Talking about martyrdom (as the extreme) and sacrifice, giving up something…
Maybe it’s like plugging a wooden nickel into a slot machine where the odds of winning are 100% and the payoff is billions. Who wouldn’t “sacrifice” the wooden nickel!? And yet, we’re so fond of our wooden nickels! We don’t want to plop that wooden nickel into the slot because… why? Because it’s “ours”, we like it in our pocket, to rub our fingers over it, it’s weight and smoothness there. It’s a familiar, comforting presence, and we know we won’t get it back if we give it up. We’re attached to it, plain and simple! Besides, wooden nickels are “useful”. They “buy” you things in the game which deals in wooden nickels as currency, and these are the games we like to play. To give up that dang wooden nickel becomes a real sacrifice and a struggle!
Most of all, however, suppose that we, somehow, eventually come to the realization that all we have in our pocket is nothing but a wooden nickel. Even then, we just can’t believe our luck, or that the world could be sooooo good as to give us billions for a wooden nickel!
This is what we can’t wrap our minds around, how God could be that good, that He would be worth that kind of behavior (giving up one’s very life in the case of martyrdom). And the heart of the problem is our very misperception about Who God is because we think that what He really wants is “sacrifice”, understood in the ingrained, old, western way. We cannot help but be suspicious of Him. How the delusion goes in a circle!
What about the sacrifice of Christ?
What Christ did is to, first of all, TAKE UP a human body (a human nature, body, soul, will, mind, an entire human existence, from the very beginning to the very end, from conception all the way through death, nothing whatsoever left out except sin). This, first of all, was a huge “condescension” on God’s part, so a “sacrifice” on His part to “come down from heaven”. The Son of God, the Word, consents to ally and unify himself with his creature permanently — and do it while he was yet fallen (“in his sins”). (Rom 5:8) “The uncreated becomes created…” as it says in one of the hymns of Annunciation.
Having taken up human nature, Christ goes through every single part of our life. This, too, is “offering” humanity (human nature) to the divine. Mary gives humanness to God (“her flesh”), which He then takes through every part of human life. By living through all of human life as both human and divine, Christ “offers” the human part continually to the divine part for healing and salvation.
It’s kind of like…. laying two railroad tracks through rugged, rocky, mountainous terrain. The one track is guaranteed perfect, the other track will always get messed up. But in laying the track down always together, the messed-up one will always be put exactly right!
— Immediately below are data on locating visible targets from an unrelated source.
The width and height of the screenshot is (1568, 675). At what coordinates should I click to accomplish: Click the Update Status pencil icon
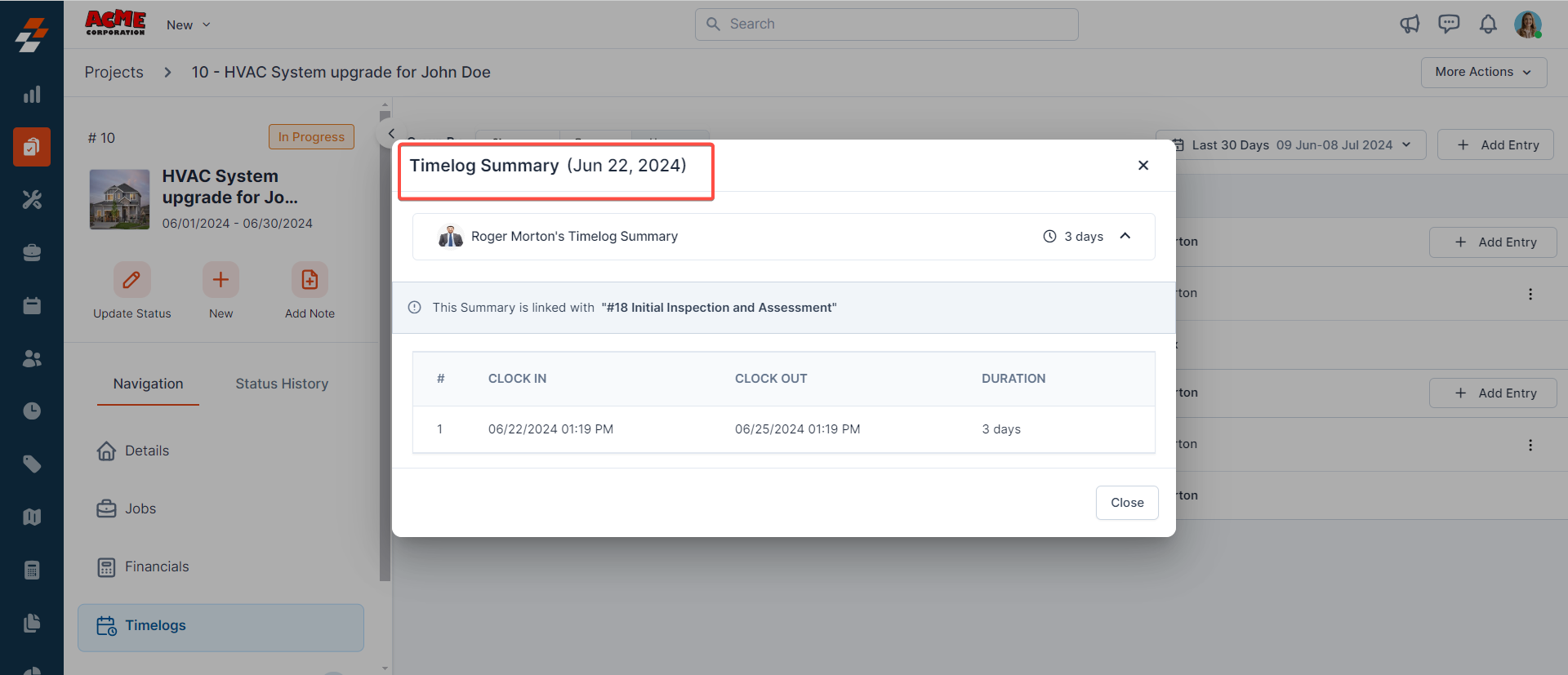131,280
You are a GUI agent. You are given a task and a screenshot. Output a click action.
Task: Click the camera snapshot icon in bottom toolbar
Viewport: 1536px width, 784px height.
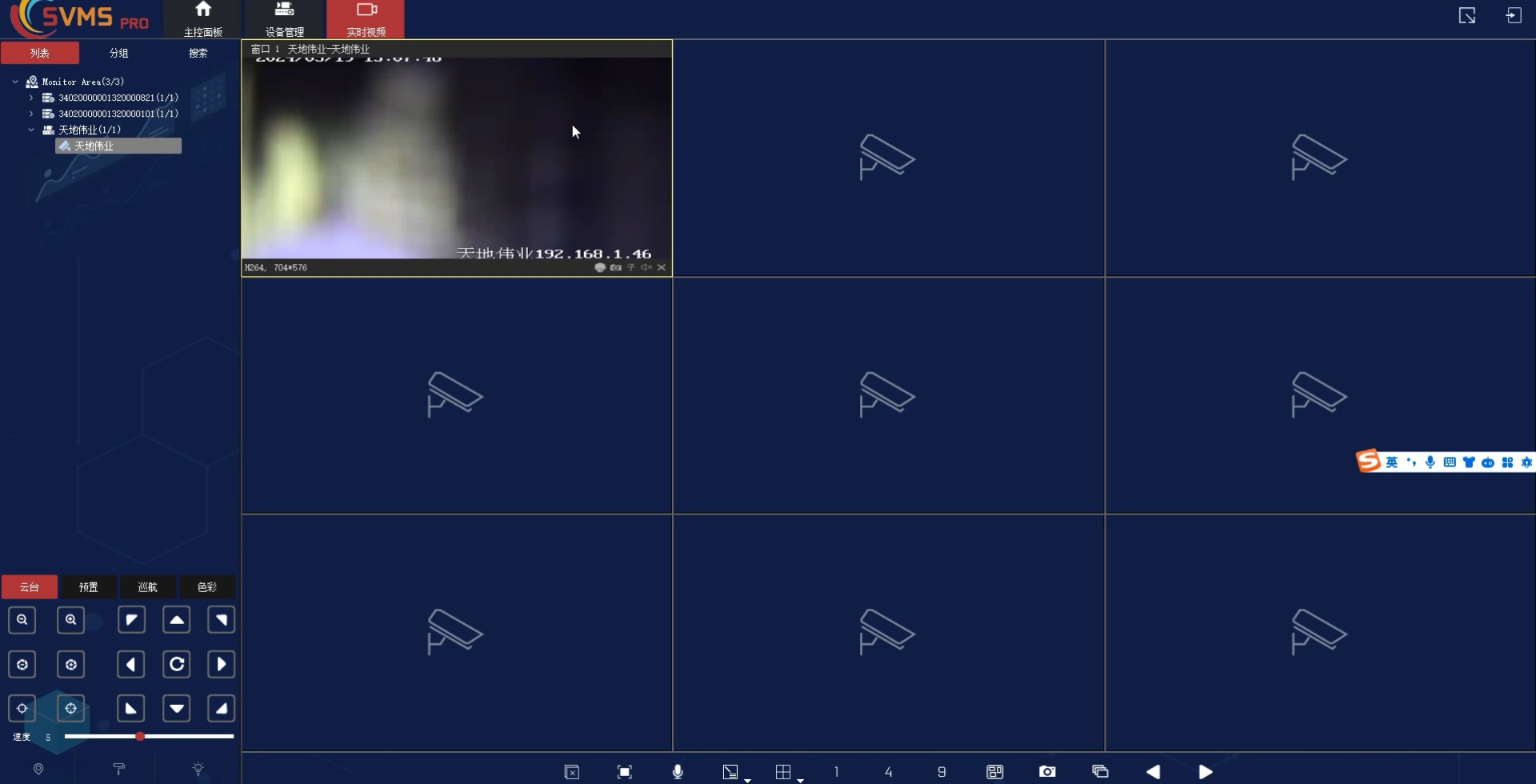click(1047, 772)
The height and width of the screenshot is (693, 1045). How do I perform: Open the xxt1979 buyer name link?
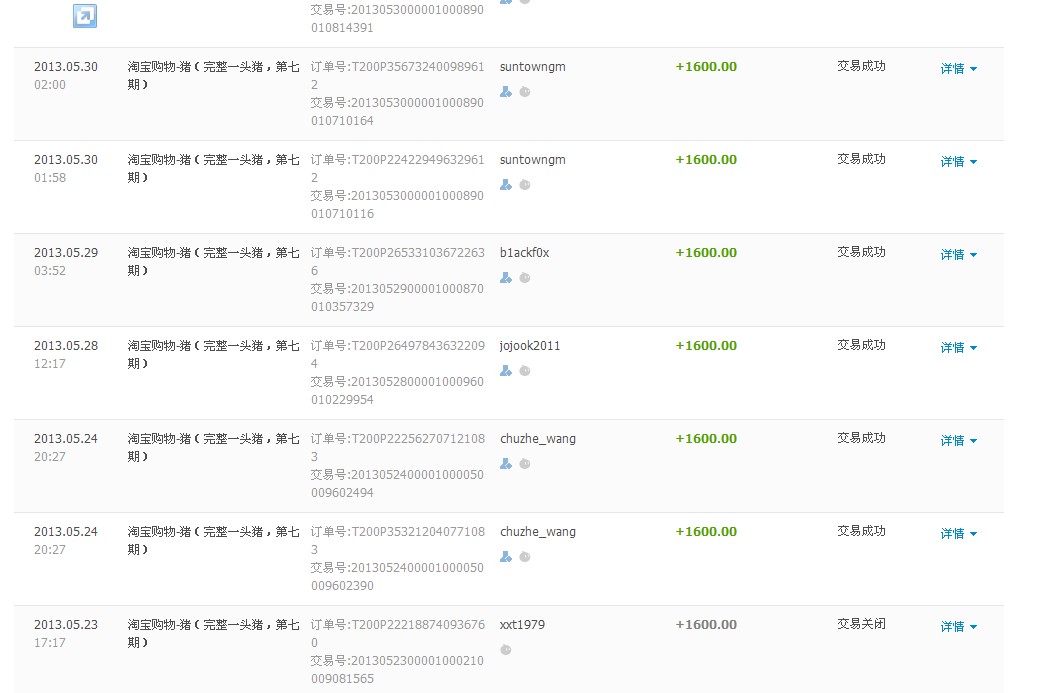click(x=522, y=625)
The last step in the whole process is the final “offering” of the humanity Christ has taken up to God (the Father) for the healing even of death, the last enemy, the last separation, the last mountain. The cross-continental railroad finds its completion in meeting the track coming from the other side. In Christ, our life is joined at its end with eternity, with eternal life, with the far country.
The good to be gained is totally integral to what God does. Humanity gets taken up, through and through, into the divine, for its salvation; and salvation itself consists in reunion with the divine because that’s what Life IS. God IS Life. God IS Love.